Over the weekend I've been in Tirana, Albania for OSCAL 2018.
The crowdfunding campaign to buy hardware for the radio demo was successful. The gross sum received was GBP 110.00, there were Paypal fees of GBP 6.48 and the net amount after currency conversion was EUR 118.29. Here is a complete list of transaction IDs for transparency so you can see that if you donated, your contribution was included in the total I have reported in this blog. Thank you to everybody who made this a success.
The funds were used to purchase an Ultracell UCG45-12 sealed lead-acid battery from Tashi in Tirana, here is the receipt. After OSCAL, the battery is being used at a joint meeting of the Prishtina hackerspace and SHRAK, the amateur radio club of Kosovo on 24 May. The battery will remain in the region to support any members of the ham community who want to visit the hackerspaces and events.
Local volunteers from Albania and Kosovo helped run a Debian and ham radio/SDR booth on Saturday, 19 May.
The antenna was erected as a folded dipole with one end joined to the Tirana Pyramid and the other end attached to the marquee sheltering the booths. We operated on the twenty meter band using an RTL-SDR dongle and upconverter for reception and a Yaesu FT-857D for transmission. An MFJ-1708 RF Sense Switch was used for automatically switching between the SDR and transceiver on PTT and an MFJ-971 ATU for tuning the antenna.
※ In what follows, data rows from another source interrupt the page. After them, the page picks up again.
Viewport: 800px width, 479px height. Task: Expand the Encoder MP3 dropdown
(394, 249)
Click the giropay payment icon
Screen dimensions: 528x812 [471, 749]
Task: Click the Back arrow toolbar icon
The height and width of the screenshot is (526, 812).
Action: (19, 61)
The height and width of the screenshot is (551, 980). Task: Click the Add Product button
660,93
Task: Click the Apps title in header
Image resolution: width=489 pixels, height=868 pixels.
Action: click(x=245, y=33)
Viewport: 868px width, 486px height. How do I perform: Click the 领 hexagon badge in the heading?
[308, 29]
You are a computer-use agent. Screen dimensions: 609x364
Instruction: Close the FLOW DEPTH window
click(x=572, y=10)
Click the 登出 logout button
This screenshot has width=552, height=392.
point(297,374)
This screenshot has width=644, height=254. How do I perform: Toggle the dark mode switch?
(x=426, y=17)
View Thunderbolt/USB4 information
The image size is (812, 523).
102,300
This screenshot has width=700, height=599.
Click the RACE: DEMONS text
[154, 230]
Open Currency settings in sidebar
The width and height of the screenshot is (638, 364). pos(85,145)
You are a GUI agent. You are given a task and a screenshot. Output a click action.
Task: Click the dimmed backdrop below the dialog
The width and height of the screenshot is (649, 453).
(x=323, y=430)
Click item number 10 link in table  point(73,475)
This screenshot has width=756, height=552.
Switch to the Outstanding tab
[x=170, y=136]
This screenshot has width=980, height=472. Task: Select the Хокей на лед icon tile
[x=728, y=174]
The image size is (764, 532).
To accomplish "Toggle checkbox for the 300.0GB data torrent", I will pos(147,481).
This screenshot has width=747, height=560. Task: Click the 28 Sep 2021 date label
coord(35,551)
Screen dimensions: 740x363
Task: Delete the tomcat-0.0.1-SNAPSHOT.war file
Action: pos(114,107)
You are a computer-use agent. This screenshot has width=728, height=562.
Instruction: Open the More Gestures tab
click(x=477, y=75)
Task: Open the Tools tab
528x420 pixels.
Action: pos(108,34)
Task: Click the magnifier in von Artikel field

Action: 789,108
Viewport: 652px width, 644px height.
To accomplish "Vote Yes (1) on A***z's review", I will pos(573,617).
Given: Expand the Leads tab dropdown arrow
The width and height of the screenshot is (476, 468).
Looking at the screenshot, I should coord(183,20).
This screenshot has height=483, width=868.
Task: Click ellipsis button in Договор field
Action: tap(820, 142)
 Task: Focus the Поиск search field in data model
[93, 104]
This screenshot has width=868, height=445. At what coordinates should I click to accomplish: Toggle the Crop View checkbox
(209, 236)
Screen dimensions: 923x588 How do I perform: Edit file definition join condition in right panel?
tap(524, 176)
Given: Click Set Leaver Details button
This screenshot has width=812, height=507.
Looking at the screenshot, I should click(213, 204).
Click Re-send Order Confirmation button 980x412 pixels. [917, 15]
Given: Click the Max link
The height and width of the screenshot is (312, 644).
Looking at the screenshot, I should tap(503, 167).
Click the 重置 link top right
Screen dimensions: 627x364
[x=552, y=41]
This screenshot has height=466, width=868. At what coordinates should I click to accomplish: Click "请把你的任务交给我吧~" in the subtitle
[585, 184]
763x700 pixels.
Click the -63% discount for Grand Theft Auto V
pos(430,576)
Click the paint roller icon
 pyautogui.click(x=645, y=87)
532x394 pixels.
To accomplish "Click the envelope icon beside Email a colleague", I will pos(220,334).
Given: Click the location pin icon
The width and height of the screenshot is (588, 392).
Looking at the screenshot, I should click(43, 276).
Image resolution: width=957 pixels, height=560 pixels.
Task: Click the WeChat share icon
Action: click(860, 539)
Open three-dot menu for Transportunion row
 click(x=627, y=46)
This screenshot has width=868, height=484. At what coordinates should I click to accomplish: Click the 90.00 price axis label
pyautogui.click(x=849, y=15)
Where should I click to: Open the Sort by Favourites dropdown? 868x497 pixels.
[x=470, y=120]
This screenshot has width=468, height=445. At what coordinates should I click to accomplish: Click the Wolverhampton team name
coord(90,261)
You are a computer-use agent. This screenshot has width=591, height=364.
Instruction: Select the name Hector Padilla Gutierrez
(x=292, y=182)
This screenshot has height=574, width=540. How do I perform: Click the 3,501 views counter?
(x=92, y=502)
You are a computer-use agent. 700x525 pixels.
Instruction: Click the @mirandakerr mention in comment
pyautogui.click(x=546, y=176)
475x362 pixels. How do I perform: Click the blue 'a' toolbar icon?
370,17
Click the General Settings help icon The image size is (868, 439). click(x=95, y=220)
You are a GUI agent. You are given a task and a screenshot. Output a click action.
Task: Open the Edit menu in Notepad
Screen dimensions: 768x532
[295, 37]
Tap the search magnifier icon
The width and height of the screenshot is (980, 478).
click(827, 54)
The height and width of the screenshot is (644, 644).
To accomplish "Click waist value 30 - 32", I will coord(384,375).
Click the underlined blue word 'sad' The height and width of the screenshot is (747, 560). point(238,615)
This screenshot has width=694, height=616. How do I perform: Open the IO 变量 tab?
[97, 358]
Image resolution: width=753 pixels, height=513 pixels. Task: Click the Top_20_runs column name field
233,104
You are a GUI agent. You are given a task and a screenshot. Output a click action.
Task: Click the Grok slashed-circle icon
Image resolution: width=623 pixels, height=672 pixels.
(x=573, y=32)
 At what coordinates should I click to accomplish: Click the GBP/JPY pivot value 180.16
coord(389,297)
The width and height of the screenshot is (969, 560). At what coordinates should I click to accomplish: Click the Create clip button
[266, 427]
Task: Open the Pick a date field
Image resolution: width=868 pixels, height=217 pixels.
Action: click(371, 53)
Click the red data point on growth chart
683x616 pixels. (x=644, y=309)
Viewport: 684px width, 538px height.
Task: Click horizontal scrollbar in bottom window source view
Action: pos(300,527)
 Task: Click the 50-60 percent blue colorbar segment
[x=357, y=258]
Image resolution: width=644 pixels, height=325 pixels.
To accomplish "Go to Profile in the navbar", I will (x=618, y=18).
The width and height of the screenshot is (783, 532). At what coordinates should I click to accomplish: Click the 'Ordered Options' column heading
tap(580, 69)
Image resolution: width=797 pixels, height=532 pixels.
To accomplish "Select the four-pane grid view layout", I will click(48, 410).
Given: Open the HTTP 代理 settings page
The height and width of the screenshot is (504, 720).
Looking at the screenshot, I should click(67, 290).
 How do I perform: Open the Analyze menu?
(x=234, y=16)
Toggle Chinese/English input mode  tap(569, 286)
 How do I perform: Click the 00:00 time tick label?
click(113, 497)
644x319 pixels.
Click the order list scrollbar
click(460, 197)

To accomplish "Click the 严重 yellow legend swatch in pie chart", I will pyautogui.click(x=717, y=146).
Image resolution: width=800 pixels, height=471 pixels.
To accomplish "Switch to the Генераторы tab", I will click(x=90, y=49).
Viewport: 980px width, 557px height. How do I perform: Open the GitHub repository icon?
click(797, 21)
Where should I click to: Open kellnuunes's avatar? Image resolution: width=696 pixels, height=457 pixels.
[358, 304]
Anybody hoping that Albania was a suitably remote place to hide from media coverage of the British royal wedding would have been disappointed as we tuned in to GR9RW from London and tried unsuccessfully to make contact with them. Communism and royalty mix like oil and water: if a deceased dictator was already feeling bruised about an antenna on his pyramid, he would probably enjoy water torture more than a radio transmission celebrating one of the world's most successful hereditary monarchies.
It isn't hard to imagine communist dictator Enver Hoxha turning in his grave at the thought of his pyramid being used for an antenna for communication that would have attracted severe punishment under his totalitarian regime. Perhaps Hoxha had imagined the possibility that people may gather freely in the streets: as the sun moved overhead, the glass facade above the entrance to the pyramid reflected the sun under the shelter of the marquees, giving everybody a tan, a low-key version of a solar death ray from a sci-fi movie. Must remember to wear sunscreen for my next showdown with a dictator.
The security guard stationed at the pyramid for the day was kept busy chasing away children and more than a few adults who kept arriving to climb the pyramid and slide down the side.
Debian has three Google Summer of Code students in Kosovo this year. Two of them, Enkelena and Diellza, were able to attend OSCAL. Albania is one of the few countries they can visit easily and OSCAL deserves special commendation for the fact that it brings otherwise isolated citizens of Kosovo into contact with an increasingly large delegation of foreign visitors who come back year after year.
We had some brief discussions about how their projects are starting and things we can do together during my visit to Kosovo.
On Sunday, 20 May, I ran a workshop Introduction to Debian and a workshop on Free and open source accounting. At the end of the day Enkelena Haxhiu and I presented the final talk in the Pyramid, Death by a thousand chats, looking at how free software gives us a unique opportunity to disable a lot of unhealthy notifications by default.